Figure 4 Apoptosis rate and cell cycle of DU145 cells treated with compound 15 or silibinin. DU145 cells were treated with compound 15 (3, 10, 30 μM) or silibinin (30 μM) for 24 hours. (A) Flow cytometry. (B) Cell cycle analysis by propidium iodide staining. (C) Quantitative analysis of apoptotic cells. (D) The percentage of cell cycle distribution. Results were mean ± SD for three individual experiments. **p < 0.01.

The Metabolic Stability of 15 in Mouse Liver Microsomes

The in vitro liver microsomal metabolism of 15 and silibinin was tested. As illustrated in Table 3, compound 15 showed better metabolic stability with half-life of 128.3 ± 12.0 min in mouse liver microsomes and exhibited relatively low clearance rate (CL_int: 42.8 mL/min/kg) compared with silibinin (Table 3).

Table 3 The in vitro Metabolic Properties of 15 and Silibinin

Pharmacokinetic Characteristics of Compound 15

The pharmacokinetic assessment of compound 15 and silibinin through intravenous administration (i.v., 2 mg/kg) to ICR mice were performed (Figure 5). Compound 15 presented high distribution volume (Vz) of 13.271 ± 4.721 L/kg and moderate half-life (T_1/2) of 0.490 ± 4.721 h compared with silibinin. Besides, Compound 15 showed the maximum plasma concentration (C_max) of 373.0 ± 75.4 ng/mL, AUC value of 111.0 ± 19.6 ng/mL·h, a clearance (CL) of 18.399 ± 2.961 L·kg⁻¹·h⁻¹ and mean residence time (MRT_0−∞) was 0.1830 ± 0.0536 h (Table 4).
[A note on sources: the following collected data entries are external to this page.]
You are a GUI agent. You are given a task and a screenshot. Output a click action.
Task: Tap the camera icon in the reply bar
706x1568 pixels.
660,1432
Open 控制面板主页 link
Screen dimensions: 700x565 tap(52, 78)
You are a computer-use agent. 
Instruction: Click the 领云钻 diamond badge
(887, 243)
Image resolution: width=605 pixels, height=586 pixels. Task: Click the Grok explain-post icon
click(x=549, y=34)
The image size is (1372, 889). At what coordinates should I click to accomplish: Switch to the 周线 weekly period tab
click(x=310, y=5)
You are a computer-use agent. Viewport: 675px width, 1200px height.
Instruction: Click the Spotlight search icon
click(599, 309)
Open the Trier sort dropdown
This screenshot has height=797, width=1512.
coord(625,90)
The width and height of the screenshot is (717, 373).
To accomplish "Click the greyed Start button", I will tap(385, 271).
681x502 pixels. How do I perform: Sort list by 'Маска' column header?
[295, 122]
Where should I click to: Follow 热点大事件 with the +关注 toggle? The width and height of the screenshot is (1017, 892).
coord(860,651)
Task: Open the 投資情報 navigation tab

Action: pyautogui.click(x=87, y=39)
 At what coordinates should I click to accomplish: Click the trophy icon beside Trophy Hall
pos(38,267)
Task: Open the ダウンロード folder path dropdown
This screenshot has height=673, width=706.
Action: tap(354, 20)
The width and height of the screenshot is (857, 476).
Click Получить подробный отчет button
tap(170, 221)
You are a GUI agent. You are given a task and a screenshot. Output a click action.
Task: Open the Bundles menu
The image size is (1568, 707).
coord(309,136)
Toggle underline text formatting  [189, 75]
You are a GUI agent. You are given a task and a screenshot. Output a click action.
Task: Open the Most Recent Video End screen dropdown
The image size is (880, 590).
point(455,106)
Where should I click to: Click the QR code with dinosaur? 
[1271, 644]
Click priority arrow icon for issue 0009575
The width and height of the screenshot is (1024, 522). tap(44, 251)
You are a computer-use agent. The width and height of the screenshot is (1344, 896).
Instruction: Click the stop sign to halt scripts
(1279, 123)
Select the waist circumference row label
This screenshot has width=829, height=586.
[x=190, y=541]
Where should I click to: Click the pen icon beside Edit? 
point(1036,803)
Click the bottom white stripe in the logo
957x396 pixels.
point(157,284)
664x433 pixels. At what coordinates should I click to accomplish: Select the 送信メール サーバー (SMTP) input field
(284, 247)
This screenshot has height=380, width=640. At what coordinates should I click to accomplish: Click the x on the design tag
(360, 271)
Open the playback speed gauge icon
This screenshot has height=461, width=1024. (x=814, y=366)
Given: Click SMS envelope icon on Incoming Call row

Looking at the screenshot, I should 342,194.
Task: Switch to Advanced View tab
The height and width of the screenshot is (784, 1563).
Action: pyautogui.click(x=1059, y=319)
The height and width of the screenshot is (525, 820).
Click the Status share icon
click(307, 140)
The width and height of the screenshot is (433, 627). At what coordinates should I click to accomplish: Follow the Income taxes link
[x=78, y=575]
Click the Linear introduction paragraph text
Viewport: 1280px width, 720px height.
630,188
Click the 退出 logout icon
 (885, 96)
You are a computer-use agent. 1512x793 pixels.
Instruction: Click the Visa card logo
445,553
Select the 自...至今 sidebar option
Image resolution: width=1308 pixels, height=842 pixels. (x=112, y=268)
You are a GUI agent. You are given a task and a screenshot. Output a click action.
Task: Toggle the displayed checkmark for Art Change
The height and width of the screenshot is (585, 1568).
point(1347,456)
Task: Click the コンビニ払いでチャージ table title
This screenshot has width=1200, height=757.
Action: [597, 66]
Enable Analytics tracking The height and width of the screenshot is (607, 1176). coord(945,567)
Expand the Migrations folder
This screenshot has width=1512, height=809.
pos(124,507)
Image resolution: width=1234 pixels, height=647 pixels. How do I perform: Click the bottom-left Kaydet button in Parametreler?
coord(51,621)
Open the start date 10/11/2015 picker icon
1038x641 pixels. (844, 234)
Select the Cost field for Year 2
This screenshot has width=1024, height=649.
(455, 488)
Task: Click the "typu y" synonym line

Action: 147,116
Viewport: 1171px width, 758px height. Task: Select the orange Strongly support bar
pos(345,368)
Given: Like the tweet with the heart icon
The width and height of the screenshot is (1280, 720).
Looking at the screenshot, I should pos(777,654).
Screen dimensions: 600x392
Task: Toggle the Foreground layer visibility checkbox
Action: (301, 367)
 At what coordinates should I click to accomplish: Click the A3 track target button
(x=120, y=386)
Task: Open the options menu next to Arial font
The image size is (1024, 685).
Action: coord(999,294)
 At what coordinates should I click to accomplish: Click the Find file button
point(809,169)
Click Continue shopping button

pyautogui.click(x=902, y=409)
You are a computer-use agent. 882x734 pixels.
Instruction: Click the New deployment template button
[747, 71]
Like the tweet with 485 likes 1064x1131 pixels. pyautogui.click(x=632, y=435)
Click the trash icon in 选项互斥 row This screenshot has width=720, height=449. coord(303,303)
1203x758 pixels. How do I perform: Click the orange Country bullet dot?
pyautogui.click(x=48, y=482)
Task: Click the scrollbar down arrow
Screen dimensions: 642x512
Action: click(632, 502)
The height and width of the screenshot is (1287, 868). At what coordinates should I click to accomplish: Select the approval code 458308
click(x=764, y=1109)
These results revealed that compound 15 displayed favorable pharmacokinetics properties.

Table 4 Pharmacokinetic Characteristics of Compound 15 and Silibinin

Figure 5 Plasma concentration vs time curves after iv (2 mg/kg) administration of compound 15 and silibinin to mice. Data are represented as the mean ± SD (n = 3).

Conclusion

In summary, a series of glycosylated silibinin derivatives have been designed and synthesized as anti-tumor agents. Considering the strong limitations of silibinin, the water solubility of new derivatives has been evaluated. The glycosylated silibinin derivatives presented a good water solubility (more than 15 mg/L), while silibinin was poorly soluble (less than 0.4 mg/L). The biological evaluation highlighted that most of these new derivatives exhibited potent cellular antiproliferation activities. Moreover, the representative compound 15 stood out with potent inhibitory activity against LIXC-002 and DU145 cells (IC₅₀ = 7.19 μM and 1.37 μM). Flow cytometric analysis indicated that compound 15 could cause G2/M phase arrest and induce apoptosis of DU145 cells. In addition, compound 15 showed better metabolic stability in liver microsomes (T_1/2 = 128.3 min) compared with that of silibinin (T_1/2 = 82.5 min) and good pharmacokinetics. All of results supported that the introduction of glycosyl in the 3-OH and 23-OH position of silibinin would be a feasible strategy for developing silibinin derivatives as anti-tumor agents.